This step is used as a test of data validity to make sure the Dtype (data type) of the data is in the types that I wanted to use for my exploration. Only the variable "Country" matched the desired Dtype so we must convert the other variables to the Dtypes we need.

In [3]:
data['Year'] = pd.to_datetime(data['Year'], format = '%Y') #Date set to first day of the year per UNIX convention
data['Exports'] = data['Exports'].astype('int64')
data['Imports'] = data['Imports'].astype('int64')
data.info()

<class 'pandas.core.frame.DataFrame'>
RangeIndex: 10788 entries, 0 to 10787
Data columns (total 4 columns):
 #   Column   Non-Null Count  Dtype         
---  ------   --------------  -----         
 0   Country  10788 non-null  object        
 1   Year     10788 non-null  datetime64[ns]
 2   Exports  10788 non-null  int64         
 3   Imports  10788 non-null  int64         
dtypes: datetime64[ns](1), int64(2), object(1)
memory usage: 337.2+ KB


This step is used to convert "Year" to datetime, and "Exports" and "Imports" to int64. "Exports" and "Imports" could have remained as float64, but despite the fact that they represent currency data it is all whole numbers and there is no need for the decimal or following zeros. 

In [4]:
data.head()

Unnamed: 0,Country,Year,Exports,Imports
0,Afghanistan,1960-01-01,0,40000000
1,Afghanistan,1961-01-01,0,56000000
2,Afghanistan,1962-01-01,0,64000000
3,Afghanistan,1963-01-01,0,40000000
4,Afghanistan,1964-01-01,0,56000000


This step is used to look at the first five data entries of the dataframe. As you may have noticed, the data index begins at 0 not 1. This is very important to keep in mind especially if you want to index rows or columns since indexing begins at 0 in Python.

In [5]:
data.corr()

Unnamed: 0,Exports,Imports
Exports,1.0,0.105848
Imports,0.105848,1.0


This step is used to look at the correlation coefficient between "Exports" and "Imports". This is a useful step if you will be creating a regression model and can be use as a check to avoid multicollinearity issues.

In [6]:
data['Trade Balance'] = data['Exports'] - data['Imports']
data.head()

Unnamed: 0,Country,Year,Exports,Imports,Trade Balance
0,Afghanistan,1960-01-01,0,40000000,-40000000
1,Afghanistan,1961-01-01,0,56000000,-56000000
2,Afghanistan,1962-01-01,0,64000000,-64000000
3,Afghanistan,1963-01-01,0,40000000,-40000000
4,Afghanistan,1964-01-01,0,56000000,-56000000


This step is used to create a new column in "data" called "Trade Balance" by calculating the difference between the existing "data" columns "Exports" and "Imports". 

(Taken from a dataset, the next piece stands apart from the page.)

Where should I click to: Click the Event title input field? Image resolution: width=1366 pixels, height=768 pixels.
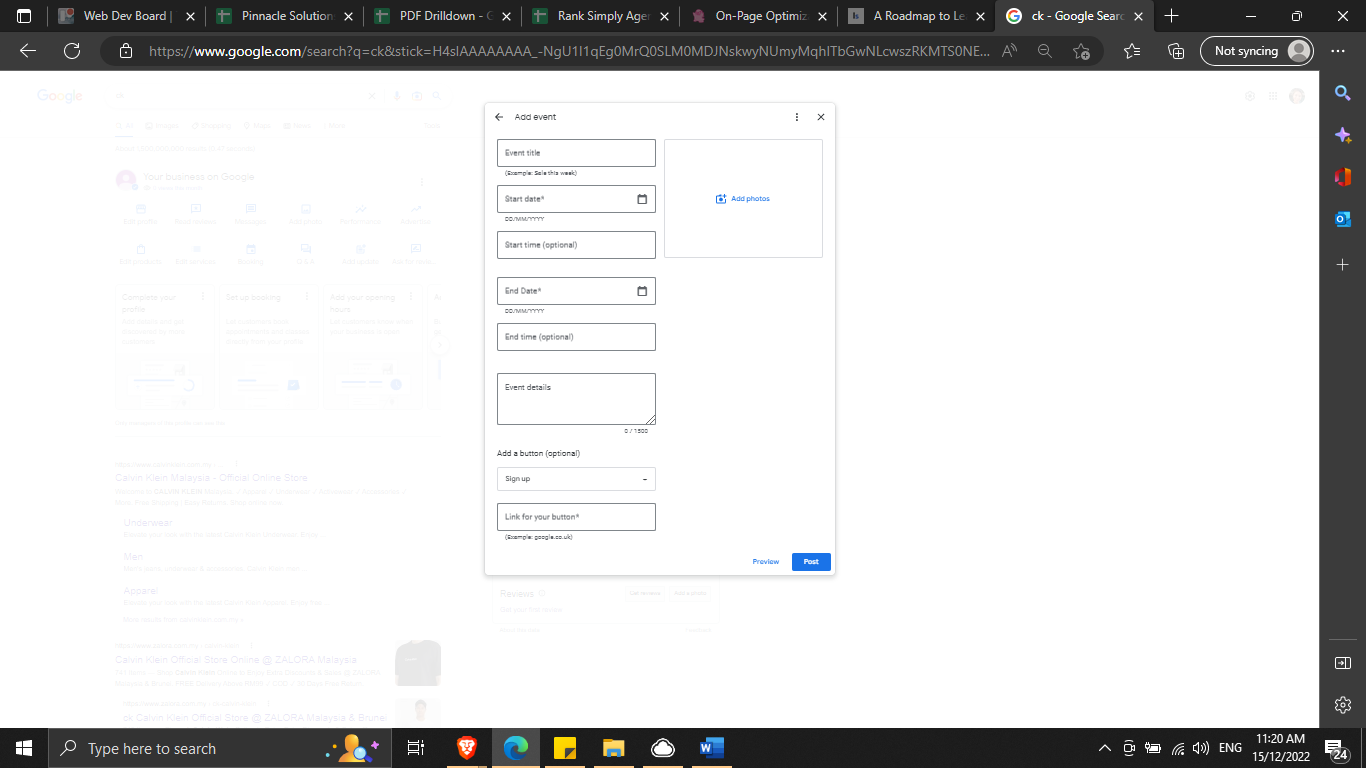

This calculation was not chosen at random. Exports and Imports could be used to determine the Balance of Trade. This balance of trade could then be used to determine if a country had a trade deficit (more imports than exports) or a trade surplus (more exports than imports). The balance of trade is important because it is a significant component of the balance of payments, which helps to determine the direction of economic growth.

In [7]:
group = data.groupby('Year')
df = pd.DataFrame()
df['International Exports'] = group['Exports'].sum()
df['International Imports'] = group['Imports'].sum()
df['International Trade Balance'] = group['Trade Balance'].sum()
df.head()

Unnamed: 0_level_0,International Exports,International Imports,International Trade Balance
Year,Unnamed: 1_level_1,Unnamed: 2_level_1,Unnamed: 3_level_1
1960-01-01,10396000000,15183000000,-4787000000
1961-01-01,9824000000,14947000000,-5123000000
1962-01-01,9539000000,15212000000,-5673000000
1963-01-01,12692000000,17185000000,-4493000000
1964-01-01,17067000000,23313000000,-6246000000


In this step, we are grouping the data by "Year" and creating grouped versions of the variables. I know that the code looks a bit daunting so let's break it down:
1. Use our data (with the newly created "Trade Balance" column) to group each variable by "Year", which in turn sets the index as "Year", and storing the resulting dataframe as "group".
2. Create an empty dataframe and calling it "df".
3. Create a column in "df" called "International Exports" that is equal to the sum of the "Exports" column in "group" by year. This means that for each year, "Exports" is equal to the sum of the exports of all countries.
4. Create a column in "df" called "International Imports" that is equal to the sum of the "Imports" column in "group" by year. This means that for each year, "Imports" is equal to the sum of the imports of all countries.
5. Create a column in "df" called "International Trade Balance" that is equal to the sum of the "Trade Balance" column in "group" by year. This means that for each year, "Trade Balance" is equal to the sum of the trade balance of all countries.
6. Look at the first five years of our created dataframe.

In [8]:
%matplotlib notebook
import matplotlib.pyplot as plt
import seaborn as sns

sns.lineplot(err_style = None, data = df, palette = "colorblind", dashes = False)
plt.title("International Trade Balance")
plt.ylabel("Currency (in tens of billions of USD)")
plt.legend(loc = 'upper right', frameon = False)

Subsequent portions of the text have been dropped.